SUPPLIED RECORDS ▸
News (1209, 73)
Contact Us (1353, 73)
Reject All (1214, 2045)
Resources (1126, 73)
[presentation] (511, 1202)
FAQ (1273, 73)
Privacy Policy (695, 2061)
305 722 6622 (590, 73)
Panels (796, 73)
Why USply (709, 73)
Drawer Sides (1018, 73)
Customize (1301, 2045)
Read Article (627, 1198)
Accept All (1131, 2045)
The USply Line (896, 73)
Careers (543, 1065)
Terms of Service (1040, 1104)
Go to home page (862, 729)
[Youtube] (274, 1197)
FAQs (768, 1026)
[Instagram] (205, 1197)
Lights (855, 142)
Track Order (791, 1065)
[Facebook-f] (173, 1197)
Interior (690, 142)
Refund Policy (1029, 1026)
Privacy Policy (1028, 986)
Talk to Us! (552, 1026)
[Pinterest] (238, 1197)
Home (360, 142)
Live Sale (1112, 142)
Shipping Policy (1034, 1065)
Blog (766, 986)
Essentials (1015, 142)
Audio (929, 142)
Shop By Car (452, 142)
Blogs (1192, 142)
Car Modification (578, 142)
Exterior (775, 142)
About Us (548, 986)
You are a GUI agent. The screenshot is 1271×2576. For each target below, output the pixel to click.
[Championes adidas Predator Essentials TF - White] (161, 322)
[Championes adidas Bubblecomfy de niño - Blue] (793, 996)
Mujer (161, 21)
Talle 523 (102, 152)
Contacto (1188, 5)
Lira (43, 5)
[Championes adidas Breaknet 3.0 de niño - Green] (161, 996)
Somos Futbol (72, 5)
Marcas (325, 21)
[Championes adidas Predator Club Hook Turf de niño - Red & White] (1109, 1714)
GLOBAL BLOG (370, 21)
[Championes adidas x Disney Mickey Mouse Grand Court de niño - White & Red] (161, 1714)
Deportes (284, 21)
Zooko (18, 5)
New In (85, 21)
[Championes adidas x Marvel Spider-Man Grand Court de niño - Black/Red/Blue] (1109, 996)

WORK INSTRUCTION ▸ From the records above, copy each line in which the string "White" occurs.

PROBLEM SOLUTION ▸
[Championes adidas Predator Essentials TF - White] (161, 322)
[Championes adidas Predator Club Hook Turf de niño - Red & White] (1109, 1714)
[Championes adidas x Disney Mickey Mouse Grand Court de niño - White & Red] (161, 1714)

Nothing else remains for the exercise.